The acid test of SBM is how much power and money is actually transferred to the individual schools. Since SBM enables schools to be different, effectiveness is enhanced if students are allowed to choose which school they attend.

Many Obstacles

The crux of the problem is how to transfer power to local schools within a web of federal regulations, such as the No Child Left Behind Act and special education rules, state regulations covering almost all aspects of school operations, entrenched local school board bureaucracies, and restrictive teacher labor contracts.

The Raleigh report serves as a reminder to other school districts that successful SBM requires a great deal of preparation, commitment, and cooperation among disparate interests–all while making sure students’ educational welfare is the highest priority.

Most principals believe that to effectively lead their schools they must have sufficient discretionary powers to run them–such as whom to employ and fire and how to spend school funds. However, they are seldom given such discretion.
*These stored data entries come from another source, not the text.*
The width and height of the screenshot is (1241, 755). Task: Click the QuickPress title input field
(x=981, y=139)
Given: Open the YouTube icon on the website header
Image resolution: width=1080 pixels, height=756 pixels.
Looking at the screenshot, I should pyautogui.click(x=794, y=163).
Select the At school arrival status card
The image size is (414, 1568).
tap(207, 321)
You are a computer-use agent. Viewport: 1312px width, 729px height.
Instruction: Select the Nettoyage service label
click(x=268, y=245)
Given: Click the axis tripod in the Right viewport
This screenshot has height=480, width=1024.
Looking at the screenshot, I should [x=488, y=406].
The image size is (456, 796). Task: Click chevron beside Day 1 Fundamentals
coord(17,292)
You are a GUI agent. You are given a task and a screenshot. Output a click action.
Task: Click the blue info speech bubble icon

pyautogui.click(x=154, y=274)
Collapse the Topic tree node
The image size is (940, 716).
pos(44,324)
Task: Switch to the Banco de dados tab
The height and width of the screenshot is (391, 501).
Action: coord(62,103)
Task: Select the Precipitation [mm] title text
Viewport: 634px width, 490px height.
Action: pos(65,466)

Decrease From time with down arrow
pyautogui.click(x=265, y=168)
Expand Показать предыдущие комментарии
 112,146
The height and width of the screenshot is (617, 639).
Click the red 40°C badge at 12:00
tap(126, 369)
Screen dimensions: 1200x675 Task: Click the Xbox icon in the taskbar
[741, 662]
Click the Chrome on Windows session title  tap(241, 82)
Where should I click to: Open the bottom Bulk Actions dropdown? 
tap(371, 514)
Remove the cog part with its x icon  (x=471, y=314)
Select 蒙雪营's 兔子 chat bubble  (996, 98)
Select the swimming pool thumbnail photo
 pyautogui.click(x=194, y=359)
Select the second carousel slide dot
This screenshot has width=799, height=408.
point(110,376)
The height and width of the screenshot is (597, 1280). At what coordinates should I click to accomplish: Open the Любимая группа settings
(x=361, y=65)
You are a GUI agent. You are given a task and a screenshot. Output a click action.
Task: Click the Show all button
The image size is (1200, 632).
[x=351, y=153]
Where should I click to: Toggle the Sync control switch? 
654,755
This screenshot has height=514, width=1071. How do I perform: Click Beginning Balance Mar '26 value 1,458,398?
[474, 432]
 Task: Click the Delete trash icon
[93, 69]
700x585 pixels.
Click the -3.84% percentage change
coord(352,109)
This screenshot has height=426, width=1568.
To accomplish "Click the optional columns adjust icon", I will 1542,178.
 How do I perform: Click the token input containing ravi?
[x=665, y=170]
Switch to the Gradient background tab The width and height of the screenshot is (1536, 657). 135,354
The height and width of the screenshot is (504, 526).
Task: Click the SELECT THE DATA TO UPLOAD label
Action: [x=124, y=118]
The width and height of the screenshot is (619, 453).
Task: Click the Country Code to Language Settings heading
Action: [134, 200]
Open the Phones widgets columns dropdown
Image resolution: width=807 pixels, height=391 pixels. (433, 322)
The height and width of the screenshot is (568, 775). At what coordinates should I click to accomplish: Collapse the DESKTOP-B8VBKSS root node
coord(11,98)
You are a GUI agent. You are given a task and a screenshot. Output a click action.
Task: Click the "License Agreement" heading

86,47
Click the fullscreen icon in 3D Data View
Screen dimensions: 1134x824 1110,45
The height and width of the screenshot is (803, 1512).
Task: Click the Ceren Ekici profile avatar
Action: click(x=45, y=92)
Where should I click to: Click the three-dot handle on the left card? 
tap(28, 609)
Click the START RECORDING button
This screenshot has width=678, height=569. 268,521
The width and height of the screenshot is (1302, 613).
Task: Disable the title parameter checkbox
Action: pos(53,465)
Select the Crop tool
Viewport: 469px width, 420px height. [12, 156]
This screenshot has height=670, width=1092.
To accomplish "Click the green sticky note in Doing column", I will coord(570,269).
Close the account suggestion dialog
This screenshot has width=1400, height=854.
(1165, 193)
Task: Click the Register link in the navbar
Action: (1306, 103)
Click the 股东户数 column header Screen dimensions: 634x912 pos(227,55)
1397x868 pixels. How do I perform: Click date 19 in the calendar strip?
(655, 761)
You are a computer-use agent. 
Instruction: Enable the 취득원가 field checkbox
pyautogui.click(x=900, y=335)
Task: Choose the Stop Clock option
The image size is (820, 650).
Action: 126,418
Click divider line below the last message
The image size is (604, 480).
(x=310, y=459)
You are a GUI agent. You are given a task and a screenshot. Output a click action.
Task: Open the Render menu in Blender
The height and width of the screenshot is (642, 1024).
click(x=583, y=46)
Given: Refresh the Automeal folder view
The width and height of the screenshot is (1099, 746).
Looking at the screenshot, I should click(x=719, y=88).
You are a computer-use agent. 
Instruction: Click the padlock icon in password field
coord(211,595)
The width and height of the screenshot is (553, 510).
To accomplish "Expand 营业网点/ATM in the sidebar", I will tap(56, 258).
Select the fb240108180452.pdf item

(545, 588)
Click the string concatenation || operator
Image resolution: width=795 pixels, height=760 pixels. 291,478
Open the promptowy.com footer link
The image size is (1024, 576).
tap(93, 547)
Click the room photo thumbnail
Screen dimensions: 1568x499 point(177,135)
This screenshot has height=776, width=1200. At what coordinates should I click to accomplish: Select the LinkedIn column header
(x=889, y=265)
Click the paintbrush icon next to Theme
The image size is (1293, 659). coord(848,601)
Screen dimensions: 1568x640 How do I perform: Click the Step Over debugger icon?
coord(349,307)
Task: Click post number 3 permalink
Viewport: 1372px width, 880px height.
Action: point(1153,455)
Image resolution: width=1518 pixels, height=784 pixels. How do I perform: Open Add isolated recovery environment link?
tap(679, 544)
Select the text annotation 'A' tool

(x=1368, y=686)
According to “The Autonomy Gap: Barriers to Effective School Leadership,” a 2007 report from the American Institutes for Research, most principals encounter a sizable gap between the extent and kinds of authority they need to be effective and the authority they actually have. Unanswered in “The Autonomy Gap” report is how qualified principals are in terms of training and attitude to perform successfully as their schools’ CEOs.

Future Possibilities

When done right, however, weighted student funding wedded to school-based management can result in better education for students. It has already proven successful in several school districts, such as Houston, Oakland, San Francisco, Seattle, and Prince William (Virginia).

The authors of “Weighted Student Formula: Putting Funds Where They Count in Education Reform” conclude, “we believe that [weighted school funding] systems deliver the most benefits when a very high percentage of a district’s budget is decentralized.”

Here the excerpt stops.